◆ PROBLEM DETAILS ◆
Starting with the line that contains "This screenshot has height=432, width=660." and stopping after the line that contains "1000x447 pixels.", copy the entries below exactly. Include nothing else.

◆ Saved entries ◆
[Start of section]

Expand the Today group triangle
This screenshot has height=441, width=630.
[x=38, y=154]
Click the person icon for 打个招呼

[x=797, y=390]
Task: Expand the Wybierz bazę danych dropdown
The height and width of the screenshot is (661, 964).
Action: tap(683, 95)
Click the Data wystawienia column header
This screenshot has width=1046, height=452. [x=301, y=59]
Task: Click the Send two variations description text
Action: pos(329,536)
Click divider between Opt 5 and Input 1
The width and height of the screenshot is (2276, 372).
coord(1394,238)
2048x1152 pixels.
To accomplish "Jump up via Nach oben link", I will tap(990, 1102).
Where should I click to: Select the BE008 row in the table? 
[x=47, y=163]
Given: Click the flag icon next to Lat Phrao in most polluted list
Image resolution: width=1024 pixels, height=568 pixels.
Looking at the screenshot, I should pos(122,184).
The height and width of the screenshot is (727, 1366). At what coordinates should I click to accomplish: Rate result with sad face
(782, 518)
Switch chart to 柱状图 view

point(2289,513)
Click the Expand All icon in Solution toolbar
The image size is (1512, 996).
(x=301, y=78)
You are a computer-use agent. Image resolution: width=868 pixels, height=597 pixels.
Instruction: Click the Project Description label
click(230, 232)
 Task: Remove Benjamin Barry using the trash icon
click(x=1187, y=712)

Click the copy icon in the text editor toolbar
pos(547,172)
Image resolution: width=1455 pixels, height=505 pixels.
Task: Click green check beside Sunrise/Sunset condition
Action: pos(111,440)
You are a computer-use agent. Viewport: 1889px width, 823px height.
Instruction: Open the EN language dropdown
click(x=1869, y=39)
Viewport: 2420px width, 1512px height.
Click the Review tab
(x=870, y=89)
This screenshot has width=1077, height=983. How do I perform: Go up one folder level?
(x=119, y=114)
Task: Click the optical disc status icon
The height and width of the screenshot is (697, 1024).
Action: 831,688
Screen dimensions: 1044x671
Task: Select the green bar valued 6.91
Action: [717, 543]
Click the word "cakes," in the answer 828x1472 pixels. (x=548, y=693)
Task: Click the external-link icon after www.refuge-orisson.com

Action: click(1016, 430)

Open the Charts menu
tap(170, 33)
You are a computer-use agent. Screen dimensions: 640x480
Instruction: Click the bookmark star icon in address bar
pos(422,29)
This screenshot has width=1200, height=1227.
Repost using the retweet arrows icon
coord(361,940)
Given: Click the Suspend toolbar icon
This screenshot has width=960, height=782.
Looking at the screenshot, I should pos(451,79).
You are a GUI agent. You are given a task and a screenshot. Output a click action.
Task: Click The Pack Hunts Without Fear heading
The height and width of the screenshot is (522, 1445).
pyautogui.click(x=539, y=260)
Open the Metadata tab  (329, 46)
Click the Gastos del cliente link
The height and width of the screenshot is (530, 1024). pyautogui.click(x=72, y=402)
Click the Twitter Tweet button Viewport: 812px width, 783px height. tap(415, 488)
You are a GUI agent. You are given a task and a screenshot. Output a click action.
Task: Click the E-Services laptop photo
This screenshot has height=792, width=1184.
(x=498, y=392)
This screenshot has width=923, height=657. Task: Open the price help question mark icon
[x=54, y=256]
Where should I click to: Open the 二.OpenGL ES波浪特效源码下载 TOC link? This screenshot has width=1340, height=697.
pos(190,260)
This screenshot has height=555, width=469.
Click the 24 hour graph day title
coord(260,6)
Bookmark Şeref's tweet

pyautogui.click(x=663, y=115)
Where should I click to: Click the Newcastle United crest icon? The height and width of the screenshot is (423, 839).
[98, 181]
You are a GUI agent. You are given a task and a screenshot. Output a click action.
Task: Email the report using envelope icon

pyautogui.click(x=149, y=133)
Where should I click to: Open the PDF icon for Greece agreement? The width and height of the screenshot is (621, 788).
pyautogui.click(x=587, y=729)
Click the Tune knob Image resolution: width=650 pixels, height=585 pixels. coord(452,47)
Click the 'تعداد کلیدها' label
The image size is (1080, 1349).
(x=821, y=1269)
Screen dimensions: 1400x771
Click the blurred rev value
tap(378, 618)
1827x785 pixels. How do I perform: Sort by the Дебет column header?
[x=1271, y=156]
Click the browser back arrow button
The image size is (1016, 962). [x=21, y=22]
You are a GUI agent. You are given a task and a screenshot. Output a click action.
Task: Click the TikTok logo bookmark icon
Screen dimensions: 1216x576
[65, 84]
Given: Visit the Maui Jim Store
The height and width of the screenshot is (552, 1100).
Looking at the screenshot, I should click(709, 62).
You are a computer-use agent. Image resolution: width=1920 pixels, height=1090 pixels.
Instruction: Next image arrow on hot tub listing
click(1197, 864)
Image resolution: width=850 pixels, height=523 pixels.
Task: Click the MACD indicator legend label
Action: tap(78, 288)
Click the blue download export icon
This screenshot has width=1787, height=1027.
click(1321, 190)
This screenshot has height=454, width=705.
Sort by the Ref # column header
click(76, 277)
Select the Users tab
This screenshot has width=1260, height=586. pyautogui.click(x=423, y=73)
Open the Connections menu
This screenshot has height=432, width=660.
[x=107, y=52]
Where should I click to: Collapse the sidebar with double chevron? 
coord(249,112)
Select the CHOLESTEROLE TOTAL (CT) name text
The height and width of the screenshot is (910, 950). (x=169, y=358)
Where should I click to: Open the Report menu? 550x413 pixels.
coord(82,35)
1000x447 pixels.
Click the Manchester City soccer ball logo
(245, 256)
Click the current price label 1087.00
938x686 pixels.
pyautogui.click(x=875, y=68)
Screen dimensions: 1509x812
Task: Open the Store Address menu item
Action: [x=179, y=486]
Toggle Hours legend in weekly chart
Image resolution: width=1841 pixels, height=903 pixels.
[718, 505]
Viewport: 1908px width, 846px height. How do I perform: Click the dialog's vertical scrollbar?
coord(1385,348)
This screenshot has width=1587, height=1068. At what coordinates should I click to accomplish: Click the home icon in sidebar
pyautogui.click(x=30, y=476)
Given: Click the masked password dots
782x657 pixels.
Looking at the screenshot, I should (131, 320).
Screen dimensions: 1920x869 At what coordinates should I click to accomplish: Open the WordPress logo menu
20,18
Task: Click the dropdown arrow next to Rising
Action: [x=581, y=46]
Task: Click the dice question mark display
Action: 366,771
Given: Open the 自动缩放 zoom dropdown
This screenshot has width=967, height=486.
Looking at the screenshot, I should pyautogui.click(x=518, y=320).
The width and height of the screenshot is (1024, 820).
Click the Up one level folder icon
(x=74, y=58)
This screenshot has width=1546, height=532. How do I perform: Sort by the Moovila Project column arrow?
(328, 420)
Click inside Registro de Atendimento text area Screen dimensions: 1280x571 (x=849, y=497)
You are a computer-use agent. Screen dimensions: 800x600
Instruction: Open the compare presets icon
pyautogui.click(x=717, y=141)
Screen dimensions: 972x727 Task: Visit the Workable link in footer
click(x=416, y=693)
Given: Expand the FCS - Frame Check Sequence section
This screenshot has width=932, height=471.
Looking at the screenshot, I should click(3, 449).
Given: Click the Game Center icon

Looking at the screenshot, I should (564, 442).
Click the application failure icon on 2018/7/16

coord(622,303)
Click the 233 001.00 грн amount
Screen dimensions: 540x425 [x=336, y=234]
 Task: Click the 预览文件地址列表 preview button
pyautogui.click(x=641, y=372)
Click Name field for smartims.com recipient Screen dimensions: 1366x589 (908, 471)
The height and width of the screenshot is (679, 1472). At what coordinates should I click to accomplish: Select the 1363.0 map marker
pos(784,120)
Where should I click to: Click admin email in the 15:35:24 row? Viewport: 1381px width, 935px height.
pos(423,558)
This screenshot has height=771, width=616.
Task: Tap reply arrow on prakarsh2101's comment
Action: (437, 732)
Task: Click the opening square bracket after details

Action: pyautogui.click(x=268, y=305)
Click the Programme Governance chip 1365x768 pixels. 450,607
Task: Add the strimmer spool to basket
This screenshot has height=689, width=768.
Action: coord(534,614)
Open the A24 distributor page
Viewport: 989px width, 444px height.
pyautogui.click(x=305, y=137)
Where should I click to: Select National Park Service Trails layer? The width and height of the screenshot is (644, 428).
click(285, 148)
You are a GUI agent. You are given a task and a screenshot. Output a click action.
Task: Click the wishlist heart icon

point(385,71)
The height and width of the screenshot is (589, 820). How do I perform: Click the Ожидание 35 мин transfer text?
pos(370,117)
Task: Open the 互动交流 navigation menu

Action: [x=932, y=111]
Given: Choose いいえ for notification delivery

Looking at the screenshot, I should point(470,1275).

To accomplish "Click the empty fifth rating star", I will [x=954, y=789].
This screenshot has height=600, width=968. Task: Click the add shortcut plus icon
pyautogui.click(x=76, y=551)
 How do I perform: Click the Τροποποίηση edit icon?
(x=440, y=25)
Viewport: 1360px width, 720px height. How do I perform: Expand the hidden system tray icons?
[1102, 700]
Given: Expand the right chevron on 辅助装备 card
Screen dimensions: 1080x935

[End of section]

◆ EXERCISE OUTPUT ◆
This screenshot has height=432, width=660.
[x=107, y=52]
Where should I click to: Collapse the sidebar with double chevron? 
coord(249,112)
Select the CHOLESTEROLE TOTAL (CT) name text
The height and width of the screenshot is (910, 950). (x=169, y=358)
Where should I click to: Open the Report menu? 550x413 pixels.
coord(82,35)
1000x447 pixels.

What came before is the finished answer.